# EXERCISE PROMPT
Reproduce the data verbatim, starting at its first line and ending at the line containing "pyautogui.click(x=404, y=752)", with both of those lines included.

┌──

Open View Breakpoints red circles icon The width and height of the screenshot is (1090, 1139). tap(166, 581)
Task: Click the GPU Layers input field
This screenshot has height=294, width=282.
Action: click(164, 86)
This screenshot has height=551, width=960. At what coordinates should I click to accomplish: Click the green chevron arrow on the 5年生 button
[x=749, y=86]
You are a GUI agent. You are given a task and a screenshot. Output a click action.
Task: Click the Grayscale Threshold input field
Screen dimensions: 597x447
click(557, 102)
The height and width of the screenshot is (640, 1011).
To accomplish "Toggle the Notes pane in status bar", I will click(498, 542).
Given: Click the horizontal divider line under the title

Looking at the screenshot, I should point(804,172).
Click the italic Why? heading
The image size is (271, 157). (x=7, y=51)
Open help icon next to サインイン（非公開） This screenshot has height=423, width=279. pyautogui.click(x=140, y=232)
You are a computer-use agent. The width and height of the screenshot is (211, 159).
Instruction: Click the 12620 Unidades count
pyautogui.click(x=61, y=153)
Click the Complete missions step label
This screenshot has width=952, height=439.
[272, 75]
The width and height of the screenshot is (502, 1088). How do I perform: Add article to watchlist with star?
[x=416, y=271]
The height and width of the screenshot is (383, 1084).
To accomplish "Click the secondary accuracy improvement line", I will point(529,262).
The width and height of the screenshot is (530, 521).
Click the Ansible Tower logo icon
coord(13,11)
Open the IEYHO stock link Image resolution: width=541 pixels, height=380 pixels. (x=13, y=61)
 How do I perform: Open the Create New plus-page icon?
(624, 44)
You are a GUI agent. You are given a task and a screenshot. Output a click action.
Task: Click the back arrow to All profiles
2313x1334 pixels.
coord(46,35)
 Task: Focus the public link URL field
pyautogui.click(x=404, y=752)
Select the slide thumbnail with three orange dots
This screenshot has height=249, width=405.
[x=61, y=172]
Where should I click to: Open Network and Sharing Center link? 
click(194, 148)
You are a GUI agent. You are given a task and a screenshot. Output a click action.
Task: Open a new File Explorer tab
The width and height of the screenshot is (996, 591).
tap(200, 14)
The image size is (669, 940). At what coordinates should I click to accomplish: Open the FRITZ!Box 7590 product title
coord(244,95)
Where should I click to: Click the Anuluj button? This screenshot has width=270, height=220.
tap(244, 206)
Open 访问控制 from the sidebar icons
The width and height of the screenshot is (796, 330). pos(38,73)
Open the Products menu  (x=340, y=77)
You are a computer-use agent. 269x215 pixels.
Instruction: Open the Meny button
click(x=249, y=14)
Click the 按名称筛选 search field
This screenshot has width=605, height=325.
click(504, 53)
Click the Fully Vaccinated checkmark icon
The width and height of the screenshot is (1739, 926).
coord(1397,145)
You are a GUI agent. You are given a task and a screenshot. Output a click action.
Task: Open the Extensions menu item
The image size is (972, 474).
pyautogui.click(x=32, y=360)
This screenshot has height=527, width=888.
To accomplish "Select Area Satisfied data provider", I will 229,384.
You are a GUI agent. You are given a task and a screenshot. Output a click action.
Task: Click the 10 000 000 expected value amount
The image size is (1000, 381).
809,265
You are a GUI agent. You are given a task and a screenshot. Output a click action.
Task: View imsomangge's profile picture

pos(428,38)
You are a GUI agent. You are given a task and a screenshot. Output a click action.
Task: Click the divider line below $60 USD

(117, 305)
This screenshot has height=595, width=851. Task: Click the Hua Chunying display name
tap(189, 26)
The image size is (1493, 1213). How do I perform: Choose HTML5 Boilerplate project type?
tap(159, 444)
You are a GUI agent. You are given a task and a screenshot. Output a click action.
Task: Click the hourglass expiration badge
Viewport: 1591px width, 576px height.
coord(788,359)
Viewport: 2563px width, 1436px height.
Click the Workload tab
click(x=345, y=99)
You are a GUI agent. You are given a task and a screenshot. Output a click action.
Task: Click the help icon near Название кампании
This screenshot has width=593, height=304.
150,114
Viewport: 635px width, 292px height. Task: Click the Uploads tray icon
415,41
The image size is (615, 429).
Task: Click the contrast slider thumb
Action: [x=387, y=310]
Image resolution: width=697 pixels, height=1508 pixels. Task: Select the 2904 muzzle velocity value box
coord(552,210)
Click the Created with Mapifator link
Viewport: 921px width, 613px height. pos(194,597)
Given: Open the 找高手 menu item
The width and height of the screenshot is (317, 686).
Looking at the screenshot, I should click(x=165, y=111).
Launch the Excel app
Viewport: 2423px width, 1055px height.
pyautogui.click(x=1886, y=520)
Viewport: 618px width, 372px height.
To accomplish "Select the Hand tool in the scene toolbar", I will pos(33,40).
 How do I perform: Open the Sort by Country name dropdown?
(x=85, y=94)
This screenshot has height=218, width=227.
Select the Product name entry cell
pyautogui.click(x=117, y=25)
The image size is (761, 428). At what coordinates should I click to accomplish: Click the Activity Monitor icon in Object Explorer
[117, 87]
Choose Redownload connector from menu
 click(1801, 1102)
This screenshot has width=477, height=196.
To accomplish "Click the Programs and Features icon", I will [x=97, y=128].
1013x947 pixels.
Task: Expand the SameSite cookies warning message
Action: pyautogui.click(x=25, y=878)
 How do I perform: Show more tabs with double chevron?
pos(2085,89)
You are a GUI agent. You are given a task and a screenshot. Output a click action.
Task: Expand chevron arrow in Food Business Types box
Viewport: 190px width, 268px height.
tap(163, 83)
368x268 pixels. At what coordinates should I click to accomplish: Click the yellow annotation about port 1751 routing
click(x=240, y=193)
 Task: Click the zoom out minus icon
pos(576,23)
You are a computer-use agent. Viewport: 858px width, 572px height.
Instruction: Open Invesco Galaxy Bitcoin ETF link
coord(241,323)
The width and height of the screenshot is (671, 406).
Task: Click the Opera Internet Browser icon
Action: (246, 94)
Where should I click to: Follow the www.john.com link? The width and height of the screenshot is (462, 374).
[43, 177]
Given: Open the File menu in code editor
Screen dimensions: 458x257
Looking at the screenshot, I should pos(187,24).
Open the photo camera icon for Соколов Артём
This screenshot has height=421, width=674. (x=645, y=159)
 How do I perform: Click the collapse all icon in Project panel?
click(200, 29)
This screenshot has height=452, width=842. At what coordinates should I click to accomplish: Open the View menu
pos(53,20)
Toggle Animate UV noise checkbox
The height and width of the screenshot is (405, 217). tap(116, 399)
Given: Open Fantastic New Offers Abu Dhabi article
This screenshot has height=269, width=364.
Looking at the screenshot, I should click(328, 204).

└──

# FINAL RESULT
Open View Breakpoints red circles icon The width and height of the screenshot is (1090, 1139). tap(166, 581)
Task: Click the GPU Layers input field
This screenshot has height=294, width=282.
Action: click(164, 86)
This screenshot has height=551, width=960. At what coordinates should I click to accomplish: Click the green chevron arrow on the 5年生 button
[x=749, y=86]
You are a GUI agent. You are given a task and a screenshot. Output a click action.
Task: Click the Grayscale Threshold input field
Screen dimensions: 597x447
click(557, 102)
The height and width of the screenshot is (640, 1011).
To accomplish "Toggle the Notes pane in status bar", I will click(498, 542).
Given: Click the horizontal divider line under the title

Looking at the screenshot, I should point(804,172).
Click the italic Why? heading
The image size is (271, 157). (x=7, y=51)
Open help icon next to サインイン（非公開） This screenshot has height=423, width=279. pyautogui.click(x=140, y=232)
You are a computer-use agent. The width and height of the screenshot is (211, 159).
Instruction: Click the 12620 Unidades count
pyautogui.click(x=61, y=153)
Click the Complete missions step label
This screenshot has width=952, height=439.
[272, 75]
The width and height of the screenshot is (502, 1088). How do I perform: Add article to watchlist with star?
[x=416, y=271]
The height and width of the screenshot is (383, 1084).
To accomplish "Click the secondary accuracy improvement line", I will point(529,262).
The width and height of the screenshot is (530, 521).
Click the Ansible Tower logo icon
coord(13,11)
Open the IEYHO stock link Image resolution: width=541 pixels, height=380 pixels. (x=13, y=61)
 How do I perform: Open the Create New plus-page icon?
(624, 44)
You are a GUI agent. You are given a task and a screenshot. Output a click action.
Task: Click the back arrow to All profiles
2313x1334 pixels.
coord(46,35)
 Task: Focus the public link URL field
pyautogui.click(x=404, y=752)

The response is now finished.